I'm not sure I get the benefits of this. You can write the same thing even more
simply by directly using `ThreadPoolExecutor`. You don't even need
`as_completed` as in your `concurrent_future_example`, because you don't want
any of the values as they're completed, you only want them after they're all
available. In fact, you don't even need to deal with futures. (You don't even
need an executor; you could just use a `multiprocessing.[Thread]Pool`, but
let's stick with the executor here.)
def main():
with concurrent.futures.ThreadPoolExecutor(max_workers=5) as executor:
succeeded = executor.map(extract_and_load, URLs)
print(f"Successfully completed {sum(1 for result in succeeded if
result)}")
I think this meets your own design considerations better than your version.

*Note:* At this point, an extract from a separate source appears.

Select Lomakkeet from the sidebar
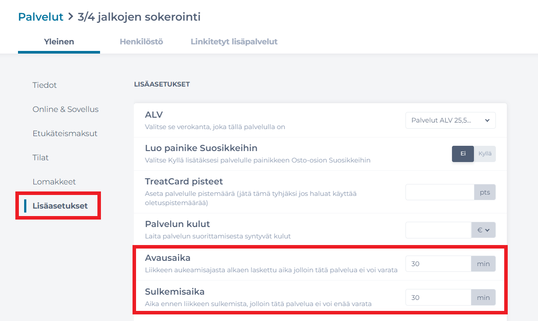[x=54, y=182]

It's even less invasive—not even a decorator, just use the existing function
as-is. Since there is no decorator, it doesn't get in the way of serial code.
And so on.
If you need to have environment variables that control the parallelism, you can
wrap `ThreadPoolExecutor` trivially. Just write an `__init__` that looks up the
environment variables before calling `super()`; you don't need to build a whole
different abstraction on top of it.
Of course it's also more flexible—if you do need more complicated concurrency
later (e.g., if processing results takes long enough that it's worth handling
them as they come in instead of waiting for them all), you have the futures,
which can be composed in various ways—but it doesn't in any way force you to
use that flexibility if you don't need it.
If you find this useful anyway, because you have a team that doesn't want to
learn even the basic use of futures and executors, of course that's fine. And
if you put it on PyPI, maybe others will find it useful as well. But I don't
think there's any need for it in the stdlib or anything.